Authors: Julius M. Ndambuki, Gislar E. Kifanyi, Samuel N. Odai, Charles Gyamfi

Abstract:

Conjunctive management of surface and groundwater resources is a challenging task due to the spatial and temporal variability nature of hydrology as well as hydrogeology of the water storage systems. Surface water-groundwater hydrogeology is highly uncertain; thus it is imperative that this uncertainty is explicitly accounted for, when managing water resources. Various methodologies have been developed and applied by researchers in an attempt to account for the uncertainty. For example, simulation-optimization models are often used for conjunctive water resources management. However, direct application of such an approach in which all realizations are considered at each iteration of the optimization process leads to a very expensive optimization in terms of computational time, particularly when the number of realizations is large. The aim of this paper, therefore, is to introduce and apply an efficient approach referred to as Retrospective Optimization Approximation (ROA) that can be used for optimizing conjunctive use of surface water and groundwater over a multiple hydrogeological model simulations. This work is based on stochastic simulation-optimization framework using a recently emerged technique of sample average approximation (SAA) which is a sampling based method implemented within the Retrospective Optimization Approximation (ROA) approach. The ROA approach solves and evaluates a sequence of generated optimization sub-problems in an increasing number of realizations (sample size). Response matrix technique was used for linking simulation model with optimization procedure.
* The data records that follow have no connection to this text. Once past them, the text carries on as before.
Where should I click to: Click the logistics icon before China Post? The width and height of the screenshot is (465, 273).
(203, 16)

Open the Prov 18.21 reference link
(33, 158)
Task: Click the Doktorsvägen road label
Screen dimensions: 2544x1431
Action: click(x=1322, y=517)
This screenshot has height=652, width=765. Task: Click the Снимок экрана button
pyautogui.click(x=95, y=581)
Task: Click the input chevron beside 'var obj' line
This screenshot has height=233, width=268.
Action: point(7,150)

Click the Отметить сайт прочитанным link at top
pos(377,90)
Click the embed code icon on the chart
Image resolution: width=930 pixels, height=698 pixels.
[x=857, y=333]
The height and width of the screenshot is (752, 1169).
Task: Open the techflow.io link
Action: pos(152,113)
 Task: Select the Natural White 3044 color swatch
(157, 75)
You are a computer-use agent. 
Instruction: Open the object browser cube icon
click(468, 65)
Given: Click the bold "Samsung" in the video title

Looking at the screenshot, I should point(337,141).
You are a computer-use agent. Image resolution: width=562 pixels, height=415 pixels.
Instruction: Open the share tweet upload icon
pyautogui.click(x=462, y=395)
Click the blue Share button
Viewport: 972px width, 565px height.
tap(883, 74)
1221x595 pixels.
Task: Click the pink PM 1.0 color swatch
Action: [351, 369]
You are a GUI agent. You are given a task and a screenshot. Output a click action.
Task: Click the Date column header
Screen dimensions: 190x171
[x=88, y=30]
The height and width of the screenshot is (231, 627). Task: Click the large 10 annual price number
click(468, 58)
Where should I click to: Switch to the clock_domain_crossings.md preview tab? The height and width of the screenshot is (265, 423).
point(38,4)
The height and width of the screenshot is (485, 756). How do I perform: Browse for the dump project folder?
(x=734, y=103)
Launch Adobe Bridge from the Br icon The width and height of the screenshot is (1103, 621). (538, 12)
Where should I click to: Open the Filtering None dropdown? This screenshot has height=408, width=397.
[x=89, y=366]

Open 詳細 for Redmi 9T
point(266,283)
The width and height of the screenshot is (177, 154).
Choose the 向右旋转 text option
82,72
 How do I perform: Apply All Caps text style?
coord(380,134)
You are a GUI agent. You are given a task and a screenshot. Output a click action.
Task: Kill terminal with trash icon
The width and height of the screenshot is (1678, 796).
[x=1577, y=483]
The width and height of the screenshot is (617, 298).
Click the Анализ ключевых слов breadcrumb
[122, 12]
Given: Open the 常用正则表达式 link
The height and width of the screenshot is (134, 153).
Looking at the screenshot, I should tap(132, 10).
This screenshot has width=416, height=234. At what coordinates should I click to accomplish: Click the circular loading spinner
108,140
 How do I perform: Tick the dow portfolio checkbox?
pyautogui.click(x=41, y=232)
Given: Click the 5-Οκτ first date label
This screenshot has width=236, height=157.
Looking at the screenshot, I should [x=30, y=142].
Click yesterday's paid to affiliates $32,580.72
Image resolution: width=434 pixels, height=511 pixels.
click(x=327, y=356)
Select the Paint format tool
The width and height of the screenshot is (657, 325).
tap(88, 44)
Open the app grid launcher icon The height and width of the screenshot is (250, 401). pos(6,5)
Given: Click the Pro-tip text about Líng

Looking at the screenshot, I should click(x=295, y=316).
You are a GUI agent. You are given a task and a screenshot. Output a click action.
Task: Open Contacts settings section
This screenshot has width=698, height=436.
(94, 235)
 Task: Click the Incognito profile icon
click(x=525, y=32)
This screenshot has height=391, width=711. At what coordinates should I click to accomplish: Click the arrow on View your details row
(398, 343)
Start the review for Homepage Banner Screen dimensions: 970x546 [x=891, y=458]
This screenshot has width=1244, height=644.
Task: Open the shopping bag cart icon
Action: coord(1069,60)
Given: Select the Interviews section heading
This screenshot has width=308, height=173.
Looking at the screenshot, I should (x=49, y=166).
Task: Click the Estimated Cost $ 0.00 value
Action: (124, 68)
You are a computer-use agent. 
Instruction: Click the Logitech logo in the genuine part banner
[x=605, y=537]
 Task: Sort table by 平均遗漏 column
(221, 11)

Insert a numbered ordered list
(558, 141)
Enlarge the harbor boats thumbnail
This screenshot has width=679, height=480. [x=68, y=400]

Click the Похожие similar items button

The k-means clustering sampling technique was used to map the realizations. The methodology is demonstrated through the application to a hypothetical example. In the example, the optimization sub-problems generated were solved and analysed using “Active-Set” core optimizer implemented under MATLAB 2014a environment. Through k-means clustering sampling technique, the ROA – Active Set procedure was able to arrive at a (nearly) converged maximum expected total optimal conjunctive water use withdrawal rate within a relatively few number of iterations (6 to 7 iterations). Results indicate that the ROA approach is a promising technique for optimizing conjunctive water use of surface water and groundwater withdrawal rates under hydrogeological uncertainty.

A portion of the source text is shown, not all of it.